Just a quick question there on market access and this might be one for Marcelo. What work is left to do with market access in terms of Medicare in the various states across the U.S.? And are you sort of halfway there or can you give us some sort of sense of your remaining market access activities?

Marcelo, would you like to address that? I think the short answer is…

Yes, very happy to do that. And the short answer, yes. We're already there for sure. I think on the payer side, we've made excellent progress, thanks to the tireless efforts of our team. We've engaged with more than 97 payers around clinical and value discussions. Ryoncil is now covered by insurance plans, representing over 250 million lives across both the commercial and government payers. And I think importantly, Medicaid is covered and is in place everywhere in all states as of July 1. And in addition to that, which I think addresses your -- part of your question, is that the commercial payer support has also been strong. All of the major players and that includes Aetna, Cigna, United, Anthem, Humana, Pride, which is the Blue Cross Blue Shields. They have issued favorable coverage policies for Ryoncil. And I think notably, this policy do not require step therapy, which simplifies patient access significantly. All of this has occurred within the first 6 months post launch. And then to further support the reimbursement, a specific J-Code for Ryoncil is already in place and goes into effect on October 1, allowing for more efficient billing from our clients or from our customers and payers along with CMS published rates. So that will be very important as we move forward and October is around the corner and that will be important not only for us but also for our clients.

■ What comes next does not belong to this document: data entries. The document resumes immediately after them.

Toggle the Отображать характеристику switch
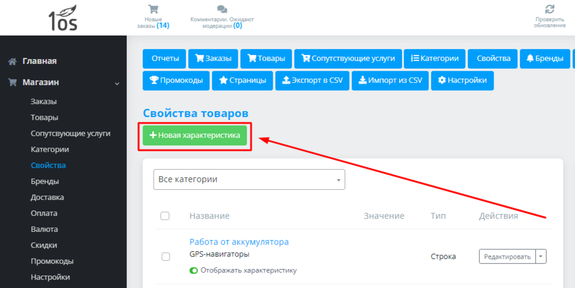This screenshot has height=288, width=575. coord(194,271)
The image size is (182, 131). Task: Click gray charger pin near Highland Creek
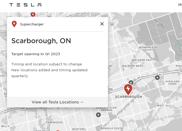pos(158,77)
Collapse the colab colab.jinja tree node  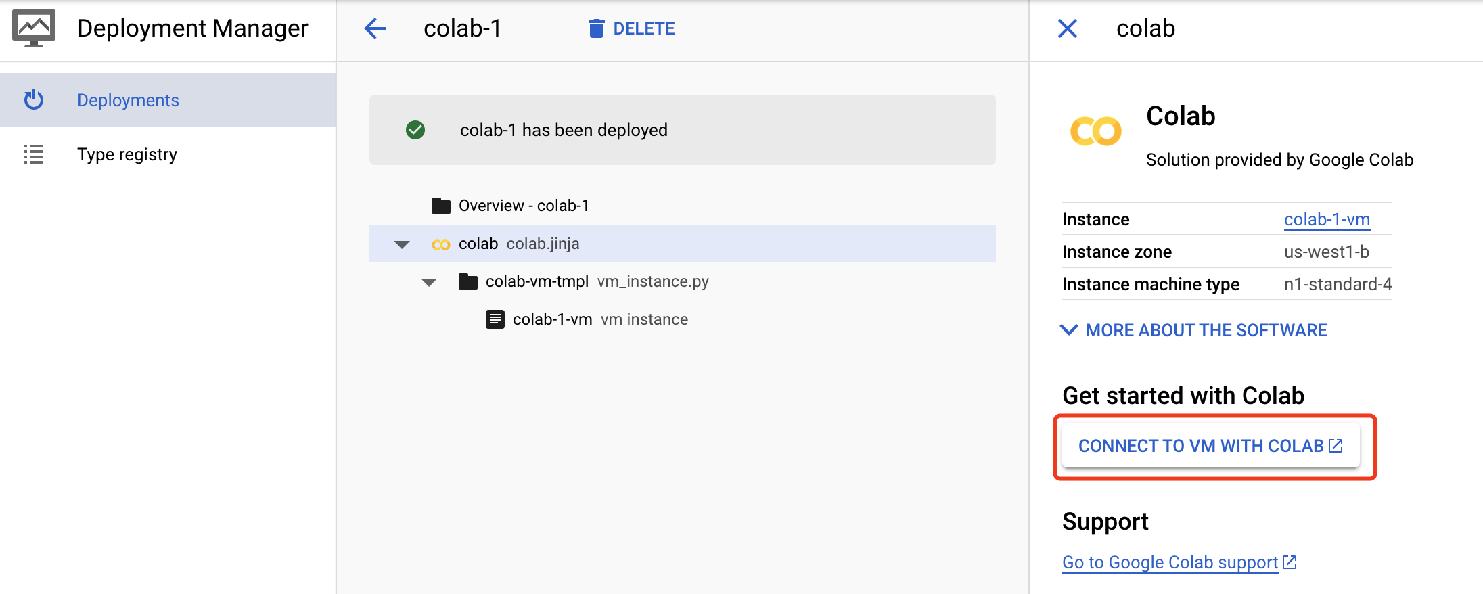402,244
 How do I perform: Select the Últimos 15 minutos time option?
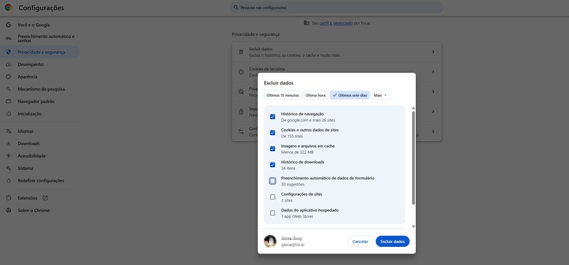tap(282, 95)
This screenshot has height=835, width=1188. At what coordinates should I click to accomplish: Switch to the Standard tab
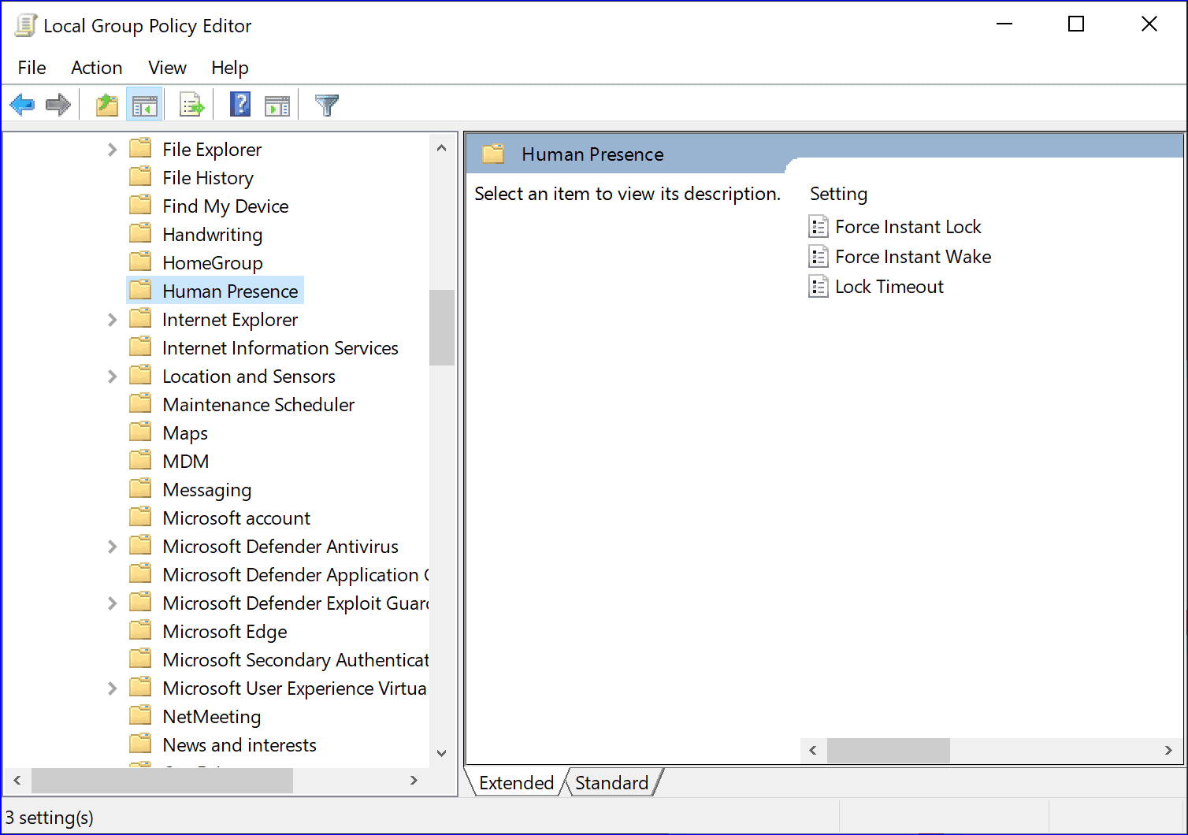[611, 783]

Thank you. That brings us to the end of today's call. I'll now hand to Dr. Itescu for closing remarks.

Well, thank you, everybody, for being on this call. We are extremely, extremely excited and pleased by the way things have gone this whole year, actually, the fact that this has been a banner year for the company. We've received approval. We are the only company that has an FDA-approved mesenchymal stromal cell therapy in the U.S. and we're extremely pleased by the first quarter results. We will continue to work hard. We've got a growing commercial team in the United States. And we hope to continue to provide sales and updates to the market that continues to give the confidence as we transform this company from an R&D company to a fleet-footed commercial biotech organization. Thank you very much, everybody.

That does conclude our conference for today. Thank you for participating. You may now disconnect.